» Data
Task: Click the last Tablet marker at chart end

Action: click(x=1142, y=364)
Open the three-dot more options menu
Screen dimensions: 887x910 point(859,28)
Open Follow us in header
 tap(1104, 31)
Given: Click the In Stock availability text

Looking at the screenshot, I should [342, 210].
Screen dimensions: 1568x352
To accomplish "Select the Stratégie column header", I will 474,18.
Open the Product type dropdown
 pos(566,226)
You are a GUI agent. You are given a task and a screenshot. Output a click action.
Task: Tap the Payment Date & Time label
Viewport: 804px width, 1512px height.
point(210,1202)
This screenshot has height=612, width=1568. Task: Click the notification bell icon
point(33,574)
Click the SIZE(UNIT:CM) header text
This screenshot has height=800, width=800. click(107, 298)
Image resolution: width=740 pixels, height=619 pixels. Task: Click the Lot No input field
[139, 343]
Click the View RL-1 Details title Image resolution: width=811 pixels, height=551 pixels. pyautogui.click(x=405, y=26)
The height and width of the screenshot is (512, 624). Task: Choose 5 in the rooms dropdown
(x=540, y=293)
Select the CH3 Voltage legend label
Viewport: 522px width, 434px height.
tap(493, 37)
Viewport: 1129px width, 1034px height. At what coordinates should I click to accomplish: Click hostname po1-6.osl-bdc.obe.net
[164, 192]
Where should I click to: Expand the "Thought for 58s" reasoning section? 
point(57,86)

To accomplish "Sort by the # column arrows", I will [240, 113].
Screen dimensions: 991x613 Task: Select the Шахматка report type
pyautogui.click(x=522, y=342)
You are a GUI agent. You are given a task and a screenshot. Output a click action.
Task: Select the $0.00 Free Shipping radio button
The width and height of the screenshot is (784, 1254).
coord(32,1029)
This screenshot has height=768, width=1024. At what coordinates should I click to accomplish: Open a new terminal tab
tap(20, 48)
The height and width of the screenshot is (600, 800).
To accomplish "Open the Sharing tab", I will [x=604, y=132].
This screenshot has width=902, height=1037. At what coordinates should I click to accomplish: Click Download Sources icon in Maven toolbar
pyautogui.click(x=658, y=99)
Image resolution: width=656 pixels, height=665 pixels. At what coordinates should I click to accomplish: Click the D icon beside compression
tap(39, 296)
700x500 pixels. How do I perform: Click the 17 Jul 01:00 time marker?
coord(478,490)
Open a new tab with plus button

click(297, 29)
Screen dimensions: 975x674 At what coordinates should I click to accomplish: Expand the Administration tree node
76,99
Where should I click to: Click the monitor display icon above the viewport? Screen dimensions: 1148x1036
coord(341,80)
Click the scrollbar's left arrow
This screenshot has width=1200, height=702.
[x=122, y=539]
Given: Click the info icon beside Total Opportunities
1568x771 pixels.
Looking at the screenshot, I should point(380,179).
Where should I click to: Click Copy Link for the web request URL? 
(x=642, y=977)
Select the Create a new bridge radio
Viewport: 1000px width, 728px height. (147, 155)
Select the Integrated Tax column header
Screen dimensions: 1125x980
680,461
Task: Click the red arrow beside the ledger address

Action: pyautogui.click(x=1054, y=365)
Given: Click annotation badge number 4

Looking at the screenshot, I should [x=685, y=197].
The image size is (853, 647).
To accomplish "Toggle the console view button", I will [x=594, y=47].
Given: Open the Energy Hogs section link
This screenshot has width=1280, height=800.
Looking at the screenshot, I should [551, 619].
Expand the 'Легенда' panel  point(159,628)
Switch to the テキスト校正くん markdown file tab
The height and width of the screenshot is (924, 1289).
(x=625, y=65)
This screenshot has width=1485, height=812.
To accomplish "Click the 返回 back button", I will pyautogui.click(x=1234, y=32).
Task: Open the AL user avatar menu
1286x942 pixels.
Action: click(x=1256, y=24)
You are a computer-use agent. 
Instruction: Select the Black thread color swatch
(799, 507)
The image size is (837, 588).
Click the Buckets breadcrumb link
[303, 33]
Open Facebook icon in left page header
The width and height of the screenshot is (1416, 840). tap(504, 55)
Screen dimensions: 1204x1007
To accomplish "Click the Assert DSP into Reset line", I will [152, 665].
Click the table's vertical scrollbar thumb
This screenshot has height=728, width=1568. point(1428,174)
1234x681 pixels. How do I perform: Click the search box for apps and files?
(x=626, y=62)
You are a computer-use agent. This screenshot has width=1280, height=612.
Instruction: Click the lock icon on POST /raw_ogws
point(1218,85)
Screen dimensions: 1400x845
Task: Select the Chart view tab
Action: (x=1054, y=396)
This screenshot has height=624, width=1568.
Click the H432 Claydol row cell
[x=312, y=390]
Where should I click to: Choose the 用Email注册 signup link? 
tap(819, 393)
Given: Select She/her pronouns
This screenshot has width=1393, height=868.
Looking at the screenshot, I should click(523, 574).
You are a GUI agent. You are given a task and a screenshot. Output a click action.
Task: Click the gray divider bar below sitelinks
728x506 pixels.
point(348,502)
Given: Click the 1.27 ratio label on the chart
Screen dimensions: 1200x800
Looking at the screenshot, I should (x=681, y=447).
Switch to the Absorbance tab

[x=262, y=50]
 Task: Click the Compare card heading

» Do this
Copy the records from the beginning through the line with "point(33,574)", reproducing those lines precisely.

» Finished answer
Task: Click the last Tablet marker at chart end

Action: click(x=1142, y=364)
Open the three-dot more options menu
Screen dimensions: 887x910 point(859,28)
Open Follow us in header
 tap(1104, 31)
Given: Click the In Stock availability text

Looking at the screenshot, I should [342, 210].
Screen dimensions: 1568x352
To accomplish "Select the Stratégie column header", I will 474,18.
Open the Product type dropdown
 pos(566,226)
You are a GUI agent. You are given a task and a screenshot. Output a click action.
Task: Tap the Payment Date & Time label
Viewport: 804px width, 1512px height.
point(210,1202)
This screenshot has height=612, width=1568. Task: Click the notification bell icon
point(33,574)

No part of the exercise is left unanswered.